Une femme, souffrant de stérilité, se plaint à Yahvé : elle ne se résigne pas à une vie apparemment inutile. Yahvé écoute les affligés et sa réponse surpasse toujours ce qu’ils demandent. Il ne donne pas seulement un fils à Anne ; il donne encore un prophète à son peuple.

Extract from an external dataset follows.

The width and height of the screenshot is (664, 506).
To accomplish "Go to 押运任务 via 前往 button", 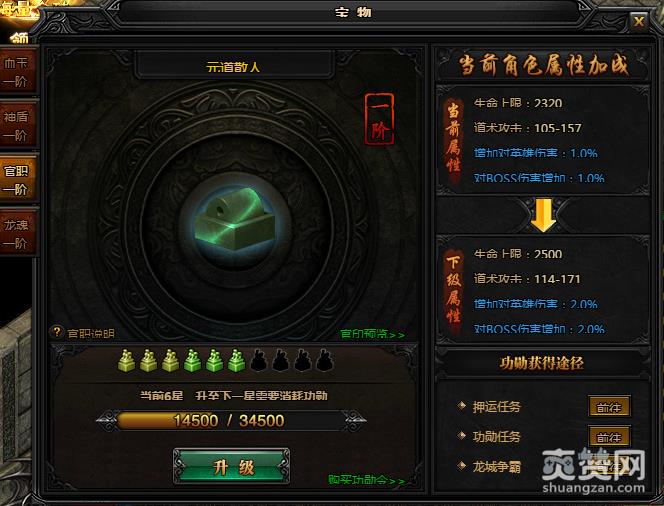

Dieu aime précisément choisir ses serviteurs parmi ces familles qui ont perdu l’espoir d’avoir un enfant. Dieu donne la vie aux morts et l’espoir à ceux qui l’ont perdu : rappelons-nous Isaac et Jean-Baptiste (Lc 1,5). Dans le livre d’Isaïe, on peut lire un poème qui commence par ces mots : “Crie de joie, toi qui n’as pas d’enfants !” (Is 54,1).
Découvrons la religion de ces temps anciens. Un modeste sanctuaire, qui sera probablement détruit par les Philistins, abrite l’arche à Silo. Les pèlerins amènent leurs animaux au prêtre-gardien du sanctuaire ou à ses fils qui immolent les victimes. C’est seulement à partir de David que les prêtres de la tribu de Lévi seront les intermédiaires exclusifs entre Yahvé et son peuple.
La femme, en situation inférieure comme elle le sera toujours en Israël, ne vaut que par les enfants qu’elle donne. Chacun a les épouses qu’il peut nourrir ; Elqana aime Anne, mais comme il aime ses enfants.